Voting with your feet

Even small competitors are businesspeople, though. And as such, many say they can appreciate the commercial success of Starbucks and similar companies.

Like Marble Slab, Starbucks brings a different sort of competition to businesses than, say, a Wal-Mart or Lowe’s, because it competes not on price — in fact, the company often charges more than locally owned coffee outlets — but on quality and on the overall experience offered.

Kim MacQueen, who started Gold Hill Espresso & Fine Teas in 1995 and had tried other coffee ventures before that, says she respects the coffee giant.

“I think Starbucks had the idea first. They grew smart, and they have beautiful marketing materials,” she observes. “Howard Schultz is really a genius, because he saw a potential for something that wasn’t happening and made it. I just have a hard time despising Starbucks — they’ve done so much for the coffee industry.”

That includes introducing such concepts as lattes, mochas and cappuccinos, which are no longer exotic, foreign head-scratchers to American coffee drinkers.

“The number one question we got when we opened is, ‘What’s the difference between a cappuccino and a latte?’ I bet [Gold Hill gets] that once a year now. I think we can credit Starbucks for that,” notes MacQueen.

Current Gold Hill owner Alvy Alvarez says his savvy customers can distinguish even minute differences between similar drinks.

“Between the coffee and teas, our customers have a more fine palate, especially for espresso drinks, lattes and mochas,” asserts Alvarez. “Customers will tell us that they went somewhere else [to get a specialty drink] and couldn’t find it or didn’t like it as much.”

And just as Schultz envisioned, coffeehouses like Gold Hill are now established social gathering places. (Ironically, this may be less true for Starbucks itself. One marketing study Schultz cites in his 1997 book Pour Your Heart In It found that although customers come to Starbucks in part for a social experience and a sense of belonging, less than 10 percent actually talk to someone other than the barista.)

“It is like the local tavern,” says Alvarez. “We do know the regulars. Instead of being a double bourbon, it’s a double latte. They come in and we have it halfway ready by the time they get to the counter.”

And MacQueen, who’s now the chair of the Asheville Downtown Association, emphasizes that Starbucks or no, customers will still have their choice of coffeehouses.

“If you don’t like them, don’t go there,” she declares. “There are so many other options.

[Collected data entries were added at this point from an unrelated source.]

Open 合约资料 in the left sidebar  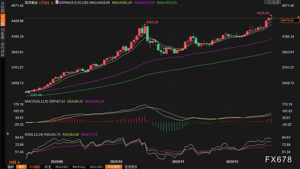point(2,49)
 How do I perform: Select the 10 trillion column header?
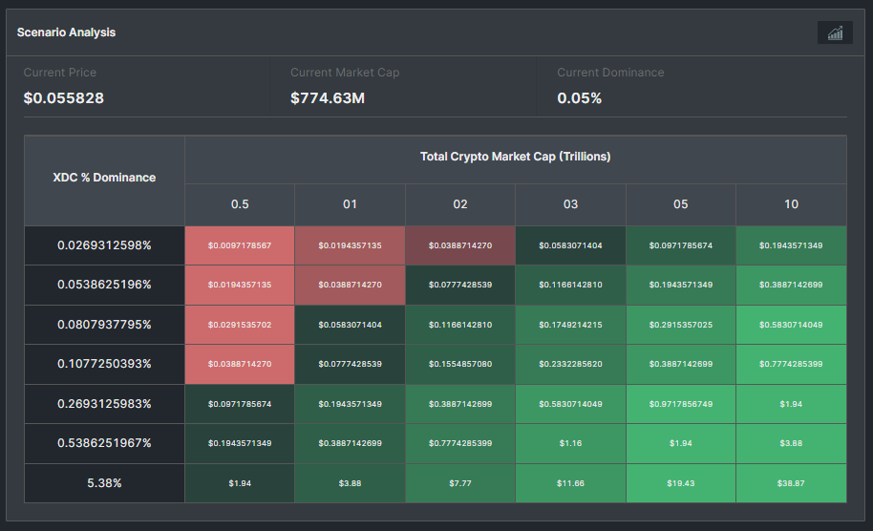(x=791, y=204)
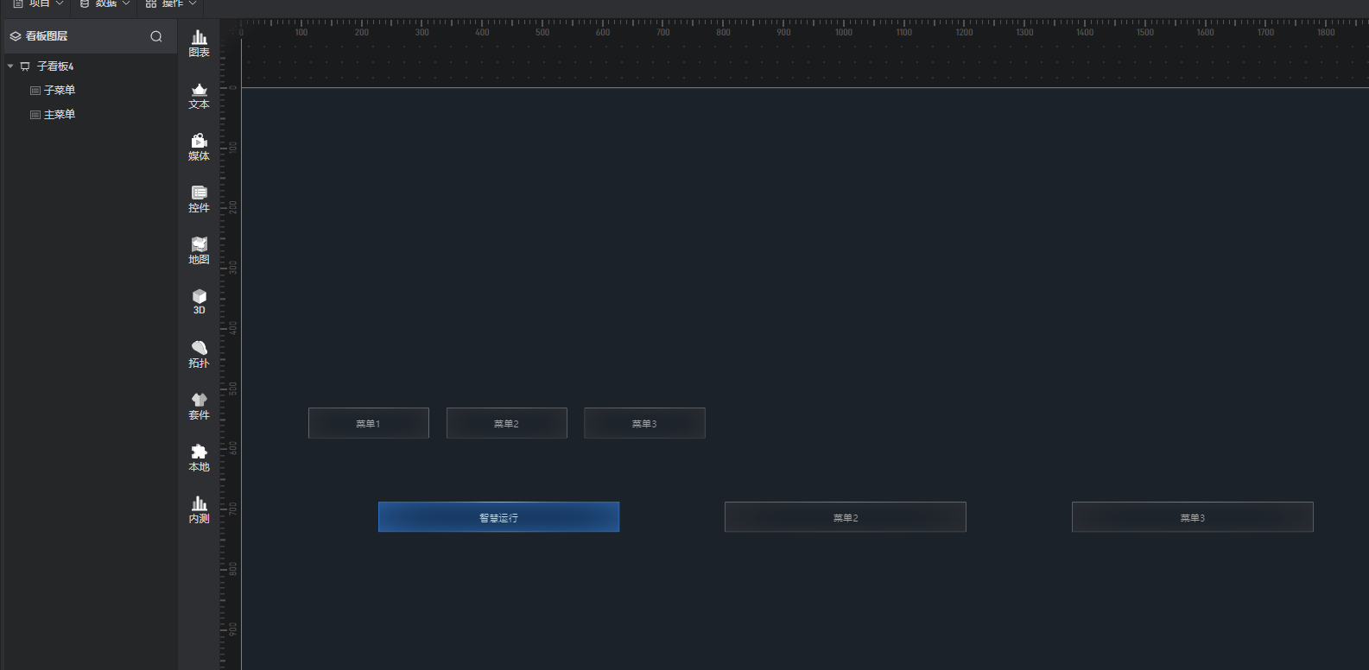This screenshot has width=1369, height=670.
Task: Select the 主菜单 layer in tree
Action: [x=59, y=115]
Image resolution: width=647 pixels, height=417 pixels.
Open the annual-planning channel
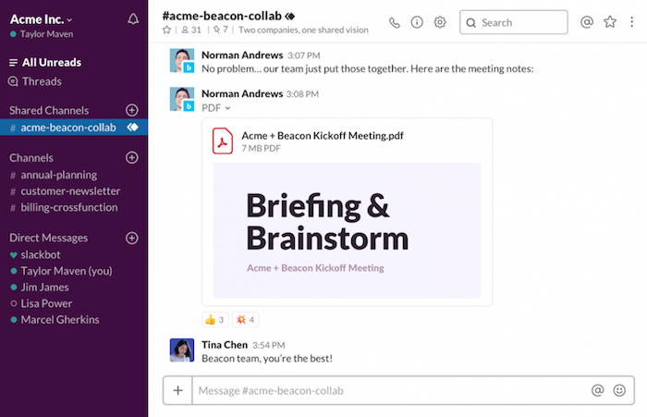pyautogui.click(x=59, y=175)
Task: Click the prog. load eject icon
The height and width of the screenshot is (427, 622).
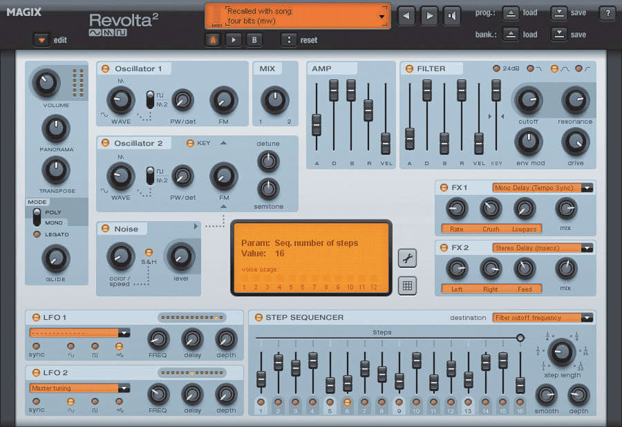Action: pos(510,13)
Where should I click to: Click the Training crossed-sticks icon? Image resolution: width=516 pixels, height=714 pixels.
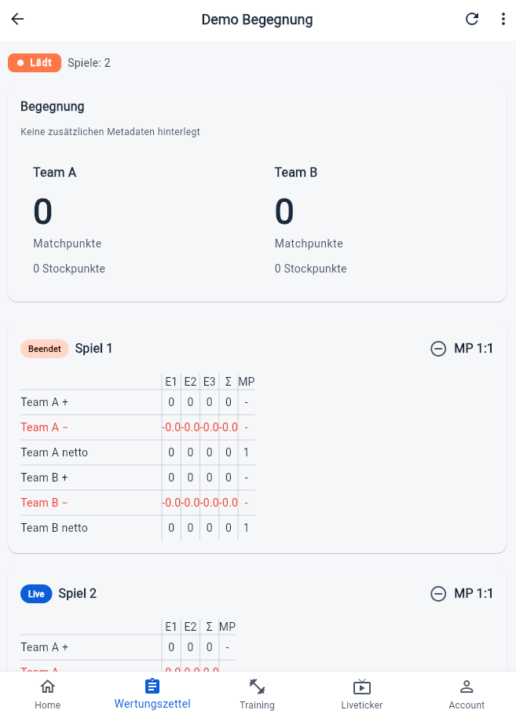tap(257, 686)
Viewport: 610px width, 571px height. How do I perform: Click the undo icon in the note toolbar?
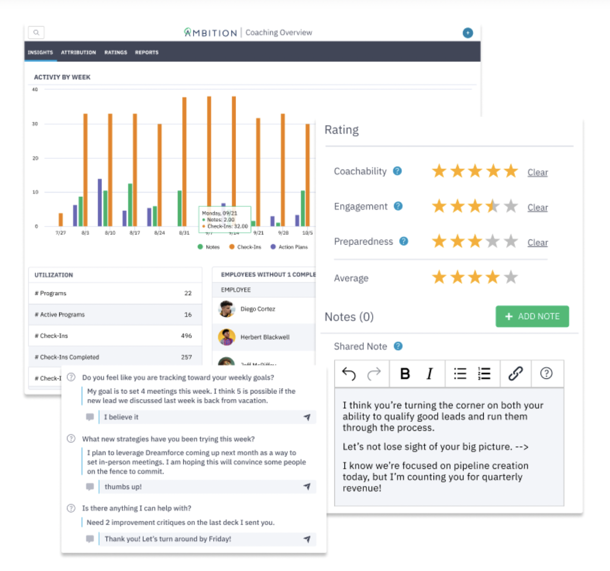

The beauty of the free-enterprise system is that people vote with their feet.”

Alvarez, meanwhile, says that while he’s well aware of Starbucks’ pending arrival, he’s not consumed by fear of losing his customers.

“I’m concerned about the Starbucks, but I don’t want to be in a panic,” he observes. “I’ve got my regulars; let them go try some Starbucks coffee. They’ll probably be back — I know they will.”